The creed that every Young Marine lives by is:
 Obey my parents and all others in charge of me whether young or old.
 Keep myself neat at all times without other people telling me to.
 Keep myself clean in mind by attending the church of my faith.
 Keep my mind alert to learn in school, at home, or at play.
 Remember that having self-discipline will enable me to control my body and mind in case of an emergency.

The obligation which they stand by is: "From this day forward,  I sincerely promise, I will set an example for all other youth to follow and I shall never do anything that would bring disgrace or dishonor upon my God, my country and its flag, my parents, myself or the Young Marines. These I will honor and respect in a manner that will reflect credit upon them and myself. Semper Fidelis."

US Congress found in the Recruiting, Retention, and Reservist Promotion Act of 2000 that Young Marines and similar programs "provide significant benefits for the Armed Forces, including significant public relations benefits."

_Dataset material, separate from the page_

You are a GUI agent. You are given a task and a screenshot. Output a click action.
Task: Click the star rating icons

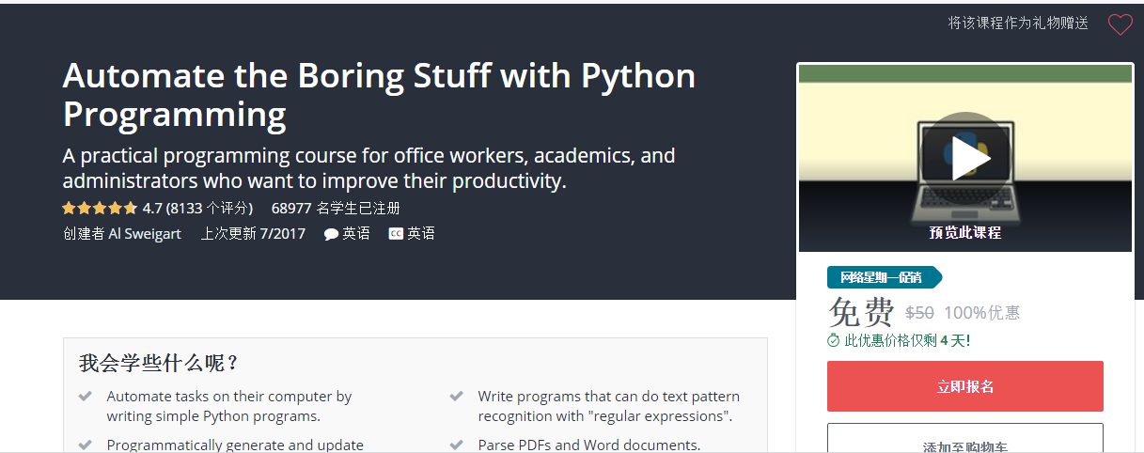pyautogui.click(x=100, y=208)
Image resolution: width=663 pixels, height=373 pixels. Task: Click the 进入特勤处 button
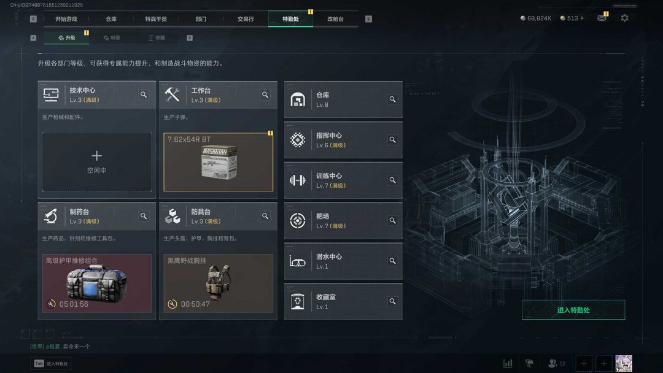click(573, 310)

The Young Marines are not a recruitment tool for militaries of any sort, combat skills are not taught, and it is not a "Scared Straight Program" for wayward youth. At the same time, events that Young Marines may participate in may involve close connection with public relations aspects of the armed forces.

Organization 

The Young Marines was founded in 1959, by the Brass City detachment of the Marine Corps League in Waterbury, CT.  The Young Marines received its charter on October 17, 1965, and continued its affiliation with the MCL as well as becoming US Marine Corps drug demand reduction program for youth in July 1993. In 1975 the Young Marines extended its membership to females, and in 1995 the program went international with units in Okinawa, Japan. The Young Marine program was awarded the Fulcrum Shield in 2001. This was the first Fulcrum Shield Award ever bestowed.

The Young Marines are different from Junior ROTC units, in that they are not part of a high school and are a 501(c)3 non-profit instead of a government agency. The program is open to children from the ages of eight years old through high school graduation. Most units require an initial registration fee ranging from twenty five to two hundred dollars to enroll, with an annual re-registration fee ranging from twenty to fifty dollars a year. Generally, units meet on local military bases or other locations such as American Legion, VFW, Fire or Sheriff Dept. etc. where a building serves as their headquarters and classroom.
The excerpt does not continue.